Bedürfnisse in einer Beziehung: "Langzeitpaare werden sich immer ähnlicher"

Die Bedürfnisse, die wir in einer Beziehung offenbaren, können ganz andere sei, als unsere alltägliche Persönlichkeit vermuten lässt - das sagt zumindest der Psychologe Burghard Andresen. Brigitte.de hat sich mit ihm unterhalten.

BRIGITTE.de: Herr Professor Andresen, Sie sagen, dass unsere „Beziehungspersönlickeit” nicht unbedingt identisch ist mit unserer allgemeinen Persönlichkeit.

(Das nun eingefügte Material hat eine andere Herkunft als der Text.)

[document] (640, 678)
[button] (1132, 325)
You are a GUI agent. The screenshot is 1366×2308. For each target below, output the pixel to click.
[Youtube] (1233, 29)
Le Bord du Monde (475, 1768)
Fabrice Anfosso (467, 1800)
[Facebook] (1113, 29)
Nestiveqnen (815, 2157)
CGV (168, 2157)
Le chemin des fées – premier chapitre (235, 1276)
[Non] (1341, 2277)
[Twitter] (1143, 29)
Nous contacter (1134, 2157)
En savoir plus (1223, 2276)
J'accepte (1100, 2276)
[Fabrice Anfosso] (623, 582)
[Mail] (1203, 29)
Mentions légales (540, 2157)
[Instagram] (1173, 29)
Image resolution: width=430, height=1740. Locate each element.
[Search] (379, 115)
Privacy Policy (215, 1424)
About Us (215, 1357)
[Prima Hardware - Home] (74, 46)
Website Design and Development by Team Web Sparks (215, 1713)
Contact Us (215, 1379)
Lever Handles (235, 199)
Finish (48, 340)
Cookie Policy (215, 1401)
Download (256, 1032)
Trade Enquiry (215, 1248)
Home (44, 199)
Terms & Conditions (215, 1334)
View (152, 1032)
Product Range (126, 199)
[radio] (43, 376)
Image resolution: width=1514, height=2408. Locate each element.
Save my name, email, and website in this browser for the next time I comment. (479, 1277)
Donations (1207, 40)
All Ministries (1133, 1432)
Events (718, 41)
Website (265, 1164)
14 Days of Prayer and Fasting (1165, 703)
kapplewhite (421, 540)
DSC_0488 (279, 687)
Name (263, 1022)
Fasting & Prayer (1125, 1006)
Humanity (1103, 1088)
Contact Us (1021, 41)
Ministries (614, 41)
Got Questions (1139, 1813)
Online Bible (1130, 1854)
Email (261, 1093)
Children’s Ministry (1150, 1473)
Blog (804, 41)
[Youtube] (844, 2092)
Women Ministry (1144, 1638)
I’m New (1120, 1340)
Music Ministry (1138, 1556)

Wie kommen Sie darauf?

Burghard Andresen: Zum einen hat die Persönlichkeitsforschung und -diagnostik den Bereich intimer Beziehungen bisher weitgehend „ausgespart” - man könnte fast meinen: tabuisiert, so dass die üblichen wissenschaftlich fundierten Persönlichkeitstest keinen ausreichenden Aufschluss über unsere Beziehungspersönlichkeit geben. Zum anderen muss nach vielen eigenen Erfahrungen angenommen werden, dass die Beziehungspersönlichkeit sich tatsächlich recht eigenständig gegenüber den nicht beziehungsgebundenen Persönlichkeitsanteilen entwickelt. So kann es durchaus passieren, dass der dominante führungsstarke Manager im intimen Liebesleben lieber das "masochistische Häschen" gibt.

BRIGITTE.de: Können zwei Menschen miteinander glücklich werden, obwohl sie ganz verschiedene Beziehungspersönlichkeiten haben?

Burghard Andresen: Natürlich, grundsätzlich ja, aber es kommt im Detail darauf an, in welchen Bereichen die Gegensätze sich ausbilden. Manche Gegensätze sind reizvoll und anziehend, andere mögen funktionell passen im Sinne einer guten Arbeitsteilung ungleicher Partner. Bestimmte Gegensätze stiften jedoch eher schon massives Konfliktpotenzial und sollten möglichst bei der Partnerwahl berücksichtigt werden. Aber auch an ungünstigen Konstellationen kann man beratend und therapeutisch arbeiten. Die Beziehungspersönlichkeit entwickelt sich weiter, ist nicht ein für alle mal „in Stein gemeißelt”. Langzeitpaare werden sich auch zunehmend ähnlicher, im günstigen Falle werden die ungünstigen Gegensätze „abgeschliffen” und erträglicher.

BRIGITTE.de: Man kann die Beziehungspersönlichkeit also willentlich verändern.

Burghard Andresen: Ich denke, dass bewusste Willensakte allein nicht ausreichen, um die Beziehungspersönlichkeit zu ändern, jedenfalls nicht im Hauruck-Verfahren. Aber an der eigenen Persönlichkeit kontinuierlich zu arbeiten - vielleicht unterstützt durch verständnisvolle Mitmenschen unseres Vertrauens - ist immer möglich und nicht selten erfolgreich. Den wichtigsten Einfluss auf die Beziehungspersönlichkeit haben - natürlich - die Beziehungen selber. Wir wachsen mit ihnen, im positiven Falle, oder kümmern vor uns hin im negativen Falle. Vor allem eine gute Beziehung kann viel bewirken, auch manche nicht geheilte Wunden aus älteren Beziehungserfahrungen schließen.